L'histoire :
Jin-A, dont le père vient de décéder, a une vingtaine d'années. Elle multiplie les emplois, de femme de ménage le jour, et de taxi la nuit, alors qu'elle doit aussi financer les études de sa plus jeune sœur. Su-Jin, quant à elle, est une quadragénaire veuve et mère d'un jeune homme en passe de se mettre en couple avec une femme enceinte. Suite à un examen médical, elle apprend qu'elle est enceinte elle-même d'une relation sans lendemain avec le client du restaurant karaoké où elle travaille avec sa sœur. Ces deux destins vont se croiser fortuitement.
Ce qu'on en pense sur la planète BD :
Une couverture au design élégant, un dessin intérieur rigoureux plutôt réaliste, parsemé de fines hachures, coloré en bichromie, des tons vers gris (pour les chapitres de Su-Jin) ou brun vert (Jin-A), dans un découpage au gaufrier assez académique : voilà ce qui interpelle en premier lieu.
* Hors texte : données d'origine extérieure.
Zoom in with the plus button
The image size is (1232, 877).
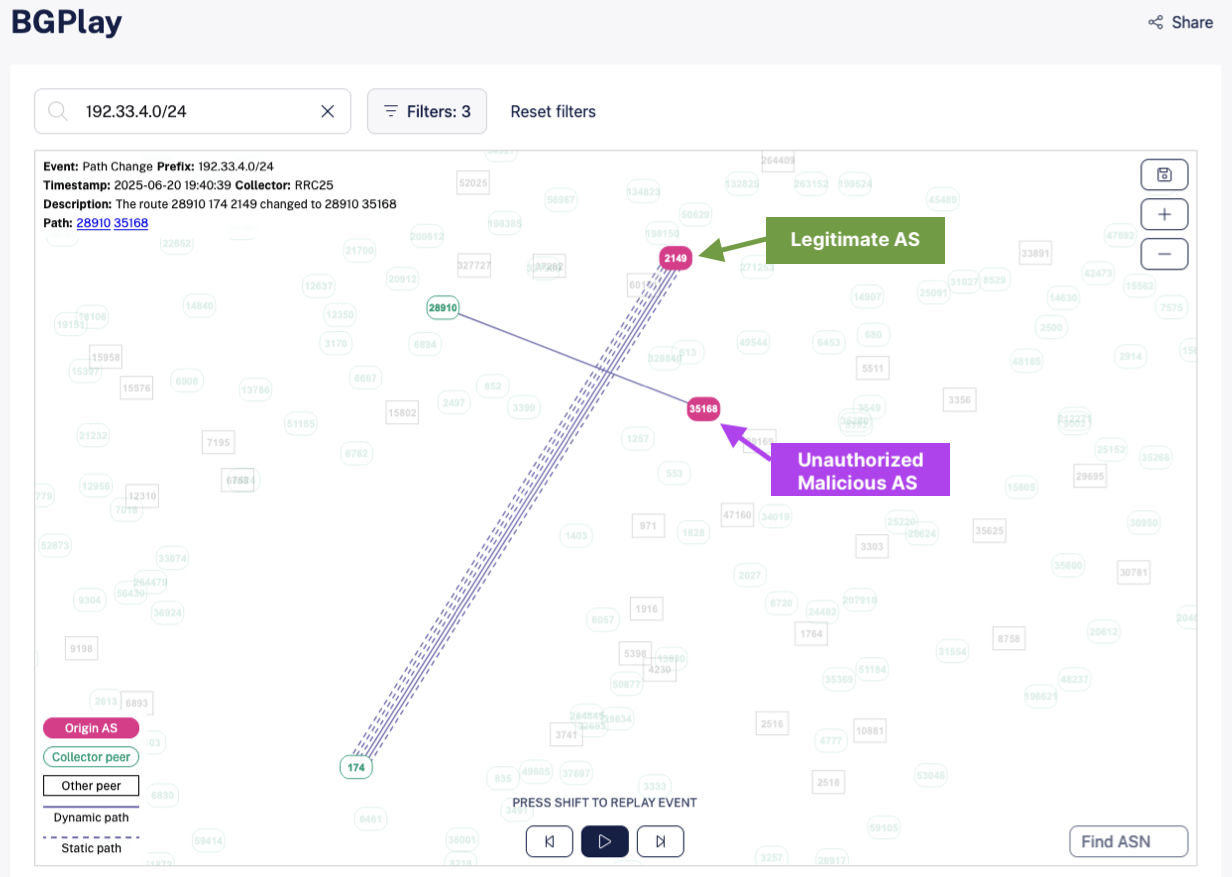pyautogui.click(x=1164, y=214)
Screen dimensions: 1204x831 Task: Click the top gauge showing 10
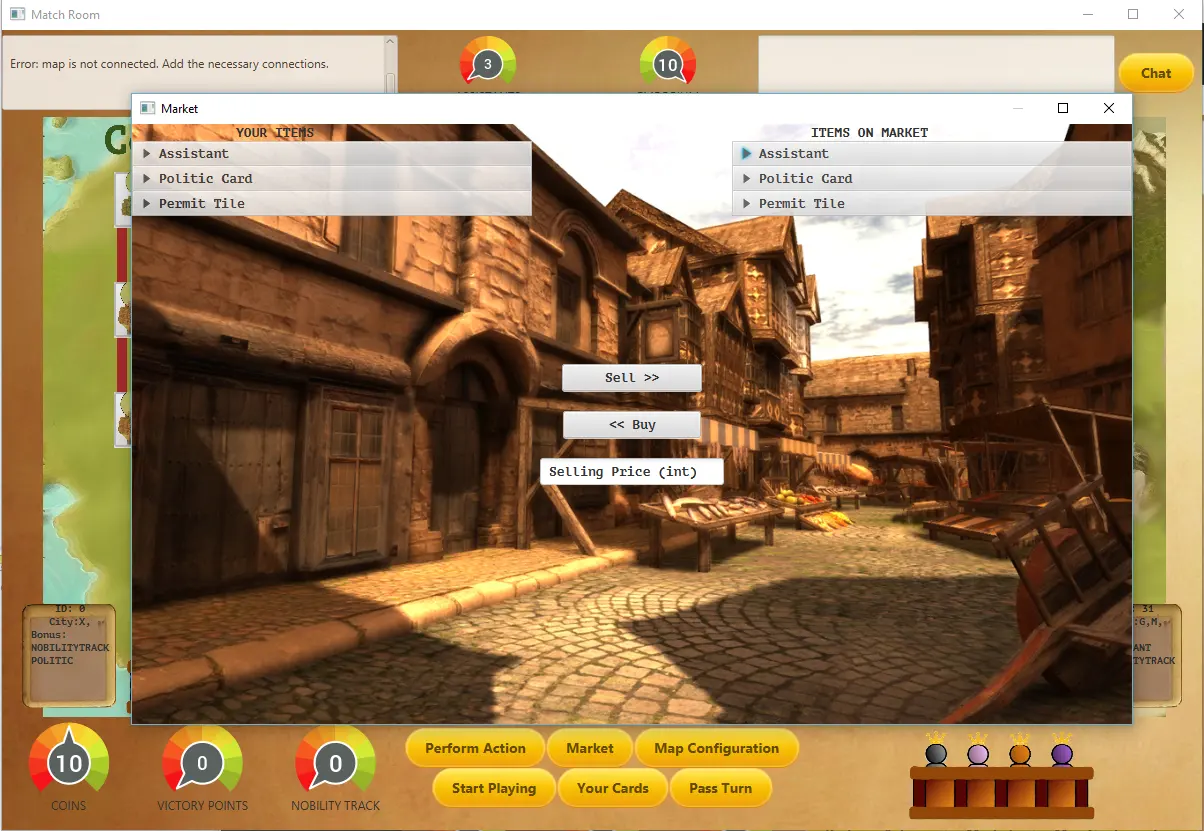[667, 65]
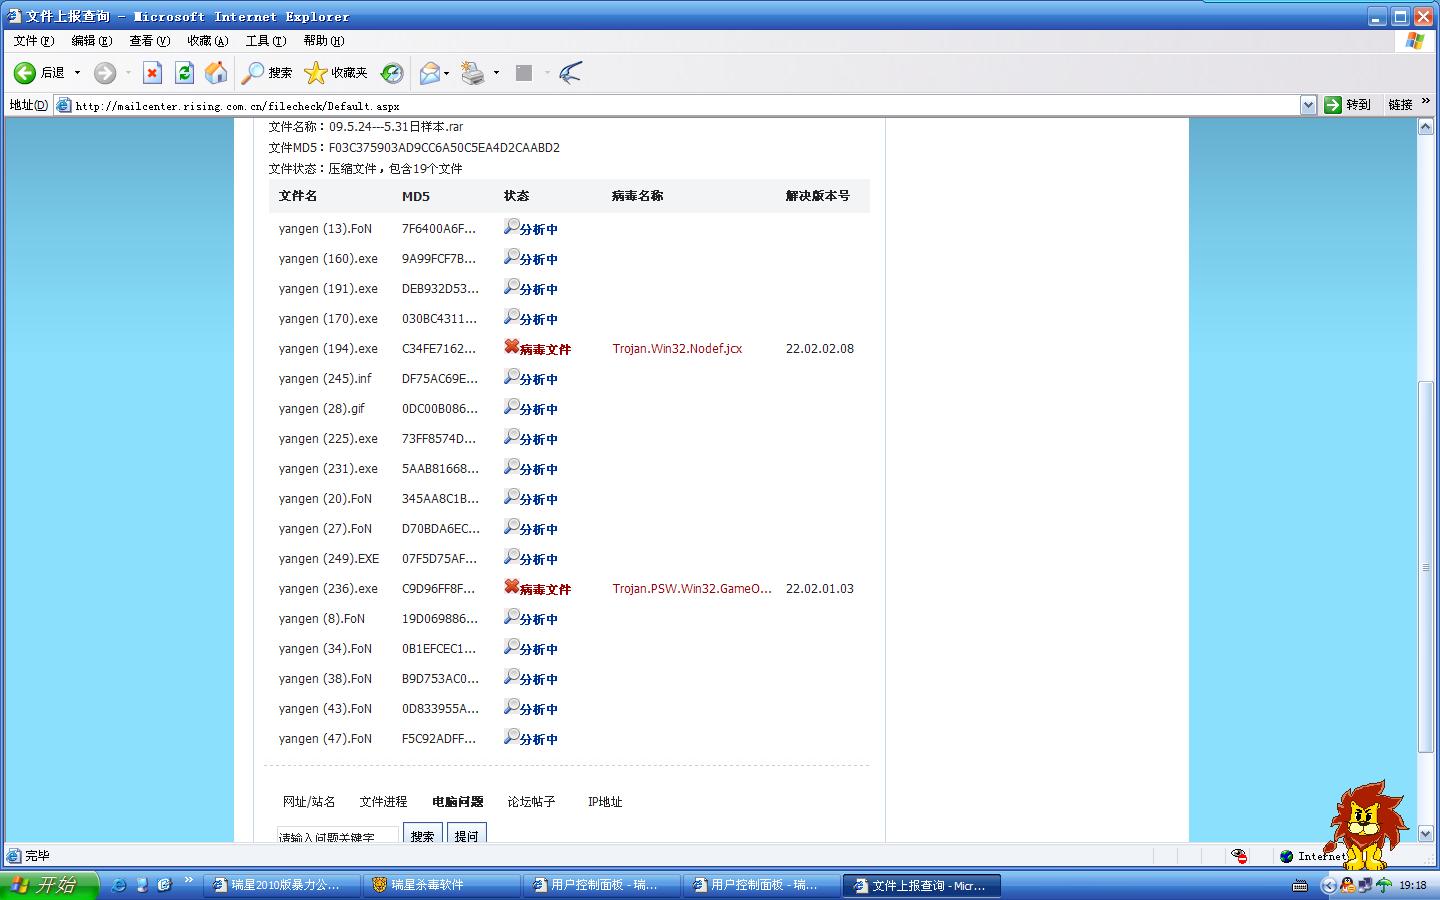Open the 查看(V) menu
This screenshot has height=900, width=1440.
pyautogui.click(x=149, y=41)
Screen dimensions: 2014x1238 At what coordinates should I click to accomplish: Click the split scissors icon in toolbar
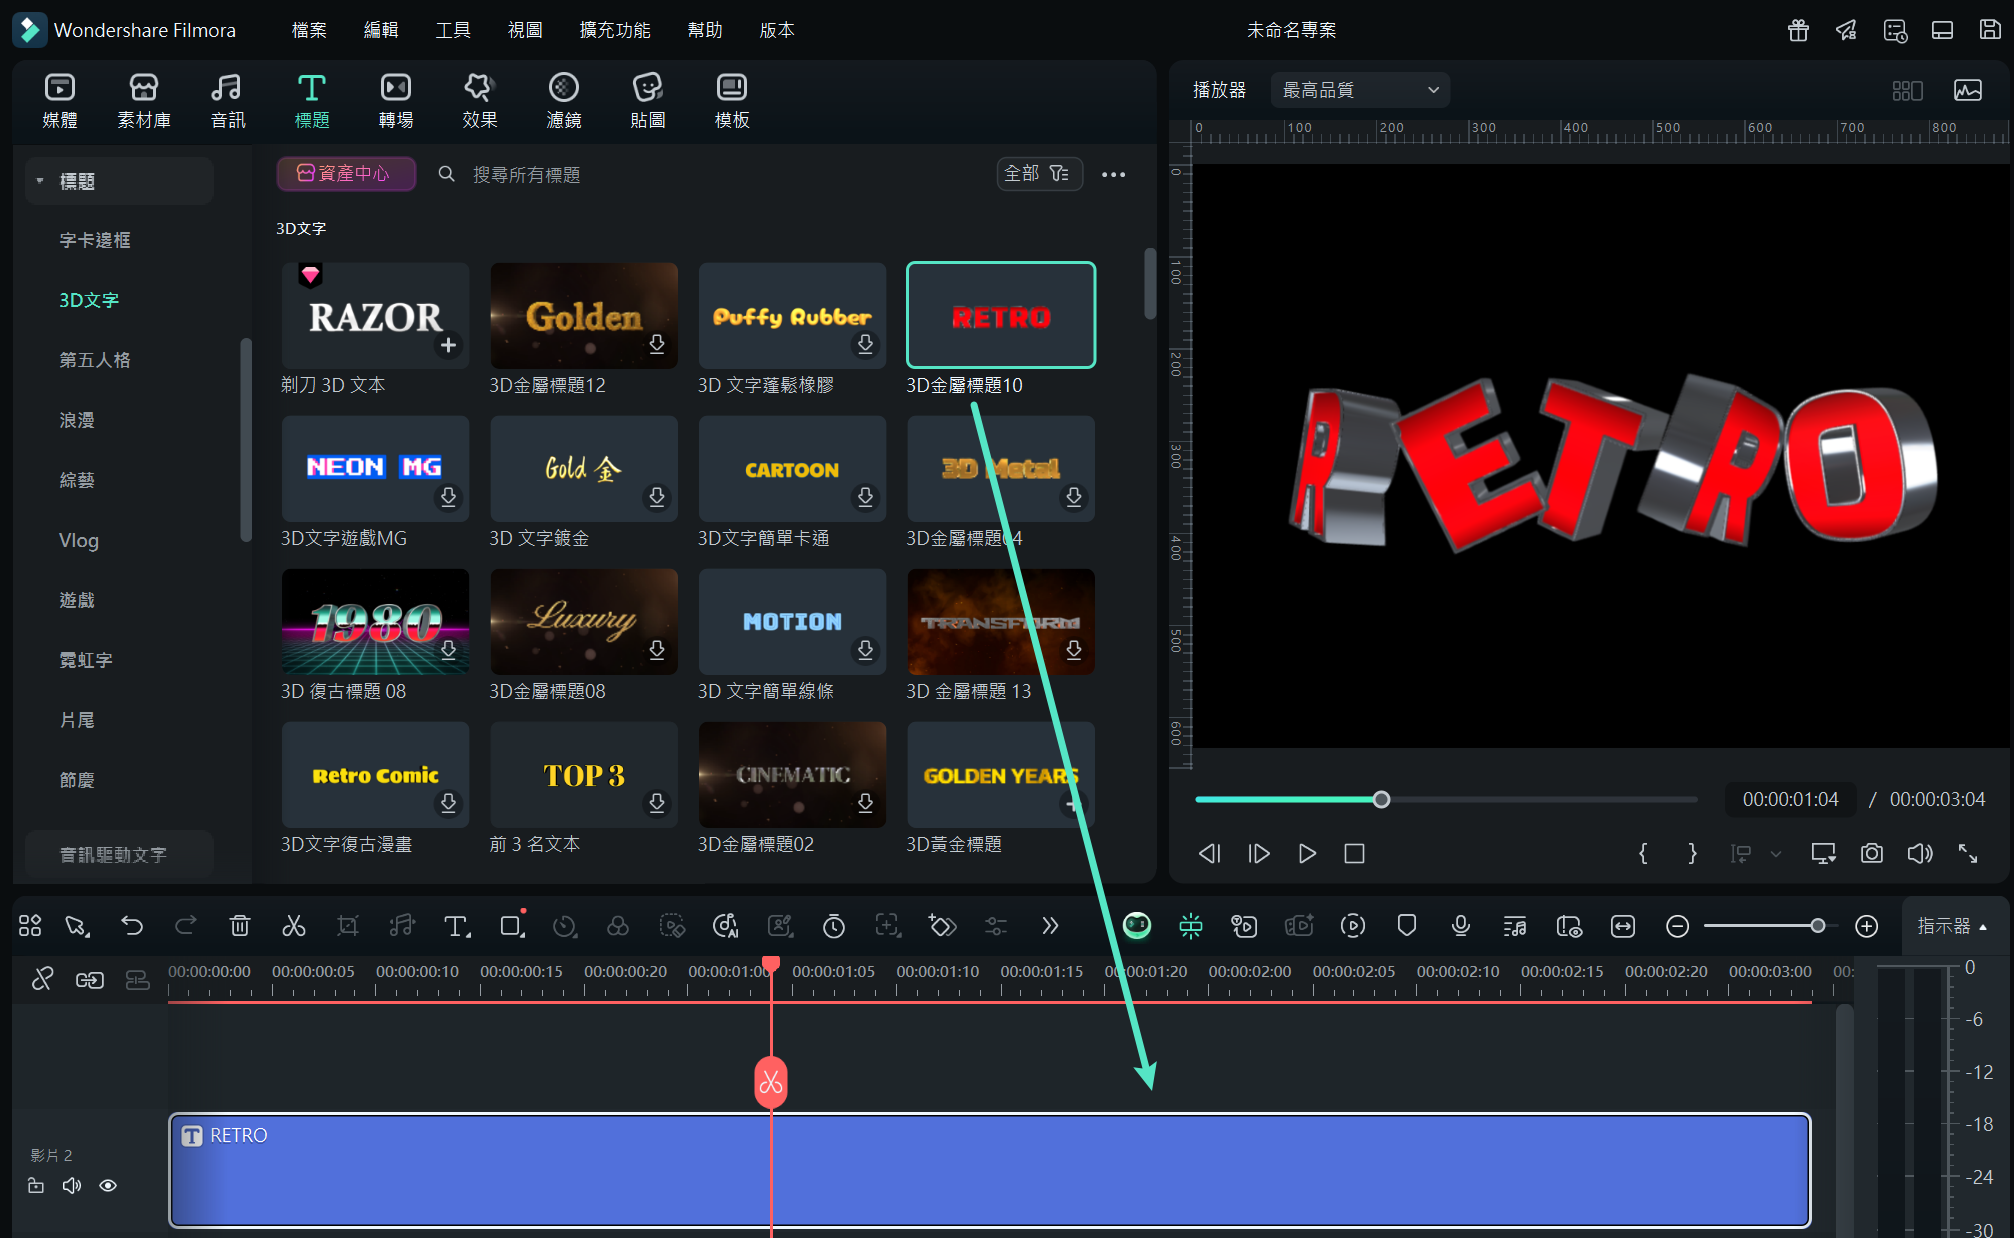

L'histoire double, tel un film d'art et d'essai coréen, nous emmène doucement, mais dans une sourde angoisse, vers un dénouement, dans une ambiance proposant souvent des décors sombres : routes de nuit, appartements faiblement éclairés, sous-sol... Le seul moment s'éclairant quelque peu étant une randonnée en montagne, dans une journée néanmoins teintée de mystère, s’avérant au final n'être qu'un rêve. Les personnages, de deux générations différentes principalement, sont attachants, très réalistement décrits, et les dialogues, tout aussi réalistes, impressionnent par leur véracité, leur pertinence. Les auteurs et les traducteurs retranscrivent avec finesse une culture sociétale peu connue par chez nous et abordent des sujets difficiles. Comme la relation de couples non mariés ayant dépassé la quarantaine ; ou la difficulté pour un plus jeune de débuter une vie à deux avec une différence d'âge, dans une société traditionnelle aux codes stricts évoluant lentement. Au fil du partage de la vie et des angoisses, du quotidien et des questionnements de deux femmes confrontées à leur entourage, on se surprend en tant que lecteur à apprécier ce rôle de quasi « voyeur ». Lee Dong-Eun (scénariste) et Jeong Yi-Yong (dessinateur), respectivement nés en 1978 à Busan et 1983 à Séoul, ont publié ensemble leur premier Manwha : Changement de saison en 2013 (chez Çà et là en 2022), qui a vu une adaptation au cinéma par son scénariste en 2016. Depuis, ils ont collaboré sur trois autres albums. Démontrant une nouvelle fois le talent de conteurs pour adultes de ses auteurs, ce Jin & Jin dévoile aussi un vent de renouveau coréen, que chaque amateur de film de ce pays devrait pouvoir apprécier.